OPTIMIZATION OF GENTAMICIN THERAPY IN VERY LOW BIRTH-WEIGHT INFANTS

Abstract

In order to optimize gentamicin (G) [an antibacterial drug] therapy G pharmacokinetics were studied in 48 preterm infants (gest. [gestational] age 31.6 .+-. 3.4, range 25-37 wk; birth wt 1.5 .+-. 0.5 kg, range 0.7-2.5 kg). They received i.v. G twice daily (5.2 .+-. 0.6 mg/kg per day). After at least 2 days of treatment trough and peak levels were measured for 2 successive doses. Trough levels were significantly higher in infants < 1 kg receiving 5 mg/kg per day than in other infants (1-2.5 kg) who received the same dose (3.1 .+-. 1.0 vs. 2.3 .+-. 0.5 .mu.g/ml; P < 0.01). Mean G t1/2 [half-life] was significantly longer in infants under 1 kg than in those weighing 1-2.5 kg (7.9 .+-. 1.9 and 6.5 .+-. 1.6 h, respectively; P < 0.01). These differences could be attributed to lower G clearance in infants < 1 kg (31 .+-. 6 vs. 39 .+-. 8 ml/kg per h; P < 0.005). There was no difference in G distribution volume between < 1 kg and 1-2.5 kg infants (0.35 .+-. 0.07 and 0.38 .+-. 0.13 l/kg, respectively).
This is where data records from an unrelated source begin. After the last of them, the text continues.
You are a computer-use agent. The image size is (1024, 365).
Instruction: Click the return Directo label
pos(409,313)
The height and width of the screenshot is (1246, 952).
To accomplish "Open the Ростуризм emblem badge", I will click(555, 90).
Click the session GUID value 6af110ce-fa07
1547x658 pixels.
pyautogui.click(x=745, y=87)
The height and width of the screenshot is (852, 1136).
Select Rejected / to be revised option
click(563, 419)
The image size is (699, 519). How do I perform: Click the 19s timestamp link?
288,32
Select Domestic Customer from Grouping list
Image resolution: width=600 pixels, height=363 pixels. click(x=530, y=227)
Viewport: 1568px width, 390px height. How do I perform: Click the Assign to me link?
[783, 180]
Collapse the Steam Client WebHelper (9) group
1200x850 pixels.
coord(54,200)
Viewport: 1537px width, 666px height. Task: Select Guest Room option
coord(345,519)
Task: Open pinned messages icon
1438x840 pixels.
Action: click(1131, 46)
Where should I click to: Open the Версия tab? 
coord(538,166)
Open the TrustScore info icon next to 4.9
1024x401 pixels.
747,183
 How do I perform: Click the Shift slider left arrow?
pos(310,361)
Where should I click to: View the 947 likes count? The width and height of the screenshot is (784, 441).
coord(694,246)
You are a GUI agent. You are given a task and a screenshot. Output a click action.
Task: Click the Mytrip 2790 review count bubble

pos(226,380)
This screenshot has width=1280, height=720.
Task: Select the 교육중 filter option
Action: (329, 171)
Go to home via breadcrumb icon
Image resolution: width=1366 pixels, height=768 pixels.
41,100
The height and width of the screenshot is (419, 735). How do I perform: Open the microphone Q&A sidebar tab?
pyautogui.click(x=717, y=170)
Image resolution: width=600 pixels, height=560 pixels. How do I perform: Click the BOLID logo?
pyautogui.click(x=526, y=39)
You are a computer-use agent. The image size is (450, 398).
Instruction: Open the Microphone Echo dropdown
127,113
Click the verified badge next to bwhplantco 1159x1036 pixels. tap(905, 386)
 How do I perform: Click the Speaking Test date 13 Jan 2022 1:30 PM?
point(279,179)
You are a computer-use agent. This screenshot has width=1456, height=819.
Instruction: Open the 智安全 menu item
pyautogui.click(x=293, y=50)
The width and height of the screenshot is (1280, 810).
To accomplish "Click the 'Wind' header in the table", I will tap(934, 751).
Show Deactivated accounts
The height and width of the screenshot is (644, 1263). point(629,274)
A correlation was found between clearance and t1/2 for the total group (r = 0.57, P < 0.01). No correlation was detected between BUN [blood urea nitrogen] and clearance or between gestational age and clearance. G dose in infants < 1 kg should apparently be reduced to 3.5-4 mg/kg per day in order to avoid excessive levels associated with nephrotoxicity.